Strage di Stresa. “Non volevano perdere l’incasso”. I freni della funivia bloccati per scelta

tre arrestati e il meccanismo manomesso "con un gesto consapevole". L'obiettivo era lasciare l'impianto in funzione per salvare la stagione.

STRESA - La cabina numero 3 della funivia non poteva frenare. Non con entrambi i forchettoni inseriti sui freni d'emergenza. Chi gestiva l'impianto lo sapeva.

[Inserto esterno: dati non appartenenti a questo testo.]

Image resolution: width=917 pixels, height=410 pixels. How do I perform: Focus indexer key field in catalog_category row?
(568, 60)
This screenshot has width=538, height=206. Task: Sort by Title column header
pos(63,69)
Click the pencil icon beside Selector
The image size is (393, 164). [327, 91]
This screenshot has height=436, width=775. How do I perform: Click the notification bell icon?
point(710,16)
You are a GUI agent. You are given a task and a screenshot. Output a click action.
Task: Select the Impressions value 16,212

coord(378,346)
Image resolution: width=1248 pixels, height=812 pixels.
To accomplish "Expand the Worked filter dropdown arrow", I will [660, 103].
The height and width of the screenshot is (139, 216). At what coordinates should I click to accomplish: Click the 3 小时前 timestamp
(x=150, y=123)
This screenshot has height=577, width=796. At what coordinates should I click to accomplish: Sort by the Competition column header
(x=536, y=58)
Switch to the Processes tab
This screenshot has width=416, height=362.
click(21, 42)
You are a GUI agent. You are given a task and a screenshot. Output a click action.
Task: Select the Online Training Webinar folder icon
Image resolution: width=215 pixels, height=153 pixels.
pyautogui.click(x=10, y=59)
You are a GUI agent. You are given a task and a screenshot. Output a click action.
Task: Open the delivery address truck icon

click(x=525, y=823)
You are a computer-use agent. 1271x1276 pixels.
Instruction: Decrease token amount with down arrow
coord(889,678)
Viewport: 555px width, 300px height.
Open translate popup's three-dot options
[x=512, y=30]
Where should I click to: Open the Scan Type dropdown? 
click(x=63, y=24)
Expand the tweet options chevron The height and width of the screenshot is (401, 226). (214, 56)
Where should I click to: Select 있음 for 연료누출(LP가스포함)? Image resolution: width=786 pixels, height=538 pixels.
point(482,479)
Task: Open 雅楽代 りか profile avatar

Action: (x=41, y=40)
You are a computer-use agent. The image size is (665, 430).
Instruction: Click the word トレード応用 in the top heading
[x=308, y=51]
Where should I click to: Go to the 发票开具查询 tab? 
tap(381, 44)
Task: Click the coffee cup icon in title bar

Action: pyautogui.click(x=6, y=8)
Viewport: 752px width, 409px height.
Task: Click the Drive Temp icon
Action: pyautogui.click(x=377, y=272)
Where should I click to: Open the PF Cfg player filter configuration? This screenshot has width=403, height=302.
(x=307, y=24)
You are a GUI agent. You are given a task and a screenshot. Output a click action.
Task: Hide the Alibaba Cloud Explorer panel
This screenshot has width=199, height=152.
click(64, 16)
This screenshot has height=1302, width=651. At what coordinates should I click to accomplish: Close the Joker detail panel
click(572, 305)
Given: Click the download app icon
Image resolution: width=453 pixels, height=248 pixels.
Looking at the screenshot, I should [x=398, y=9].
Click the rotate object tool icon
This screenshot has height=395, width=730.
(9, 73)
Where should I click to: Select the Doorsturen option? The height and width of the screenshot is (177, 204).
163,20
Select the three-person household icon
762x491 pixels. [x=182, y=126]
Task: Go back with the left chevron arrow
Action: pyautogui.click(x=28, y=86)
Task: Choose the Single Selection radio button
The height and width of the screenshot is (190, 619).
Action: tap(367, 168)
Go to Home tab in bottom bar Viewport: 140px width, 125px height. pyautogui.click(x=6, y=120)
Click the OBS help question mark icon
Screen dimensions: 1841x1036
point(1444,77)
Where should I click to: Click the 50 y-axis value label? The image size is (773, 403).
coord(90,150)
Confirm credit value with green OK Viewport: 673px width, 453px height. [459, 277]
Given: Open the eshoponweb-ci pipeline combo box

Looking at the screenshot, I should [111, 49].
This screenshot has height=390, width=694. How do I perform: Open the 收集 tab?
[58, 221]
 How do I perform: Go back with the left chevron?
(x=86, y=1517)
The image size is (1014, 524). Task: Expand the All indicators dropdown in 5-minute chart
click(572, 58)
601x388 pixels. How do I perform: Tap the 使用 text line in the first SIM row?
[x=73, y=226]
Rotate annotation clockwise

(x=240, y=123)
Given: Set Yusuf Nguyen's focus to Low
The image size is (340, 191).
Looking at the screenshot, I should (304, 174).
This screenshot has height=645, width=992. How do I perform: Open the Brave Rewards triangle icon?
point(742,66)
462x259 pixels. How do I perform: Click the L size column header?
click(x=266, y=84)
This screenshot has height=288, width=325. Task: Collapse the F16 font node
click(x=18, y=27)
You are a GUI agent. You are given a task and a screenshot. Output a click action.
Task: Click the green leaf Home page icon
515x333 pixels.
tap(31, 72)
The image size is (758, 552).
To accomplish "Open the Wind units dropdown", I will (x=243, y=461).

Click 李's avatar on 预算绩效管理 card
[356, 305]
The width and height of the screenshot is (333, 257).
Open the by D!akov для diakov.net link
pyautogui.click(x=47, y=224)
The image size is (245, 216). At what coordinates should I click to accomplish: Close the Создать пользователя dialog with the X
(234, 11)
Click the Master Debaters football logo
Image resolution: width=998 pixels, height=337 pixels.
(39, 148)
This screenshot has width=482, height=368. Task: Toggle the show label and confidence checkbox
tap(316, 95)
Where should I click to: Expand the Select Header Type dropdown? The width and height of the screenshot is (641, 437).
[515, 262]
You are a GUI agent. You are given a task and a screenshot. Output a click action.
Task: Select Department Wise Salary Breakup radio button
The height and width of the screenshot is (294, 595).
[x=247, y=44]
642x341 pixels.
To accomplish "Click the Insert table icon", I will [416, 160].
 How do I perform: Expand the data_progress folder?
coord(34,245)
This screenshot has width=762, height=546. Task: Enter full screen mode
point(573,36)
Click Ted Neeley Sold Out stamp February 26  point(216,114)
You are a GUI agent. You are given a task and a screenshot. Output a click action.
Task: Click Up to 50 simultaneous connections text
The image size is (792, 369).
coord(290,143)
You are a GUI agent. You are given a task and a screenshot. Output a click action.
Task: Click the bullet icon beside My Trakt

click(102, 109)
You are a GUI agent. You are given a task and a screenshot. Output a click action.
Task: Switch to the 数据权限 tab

Lo sapeva Gabriele Tadini, il caposervizio delle funivie che domenica mattina ha messo in funzione l'impianto senza rimuovere i divaricatori, ma ne erano informati anche il gestore Luigi Nerini e il direttore d'esercizio, ingegnere della Leitner, Enrico Perocchio. Omicidio colposo e criminale, della funivia Stresa-Mottarone del 23 maggio in cui la cabina è precipitata dal punto più alto del tracciato, è l’ultimo di una serie di episodi avvenuti negli ultimi anni in tutto il mondo. In Italia, fra i precedenti, le due tragedie del Cermis: quella del marzo 1976 quando per un incidente tecnico la cabina della funivia precipitò causando 42 morti e quella del febbraio 1998, quando un aereo militare statunitense tranciò i cavi dell'impianto provocando la morte di 20 persone.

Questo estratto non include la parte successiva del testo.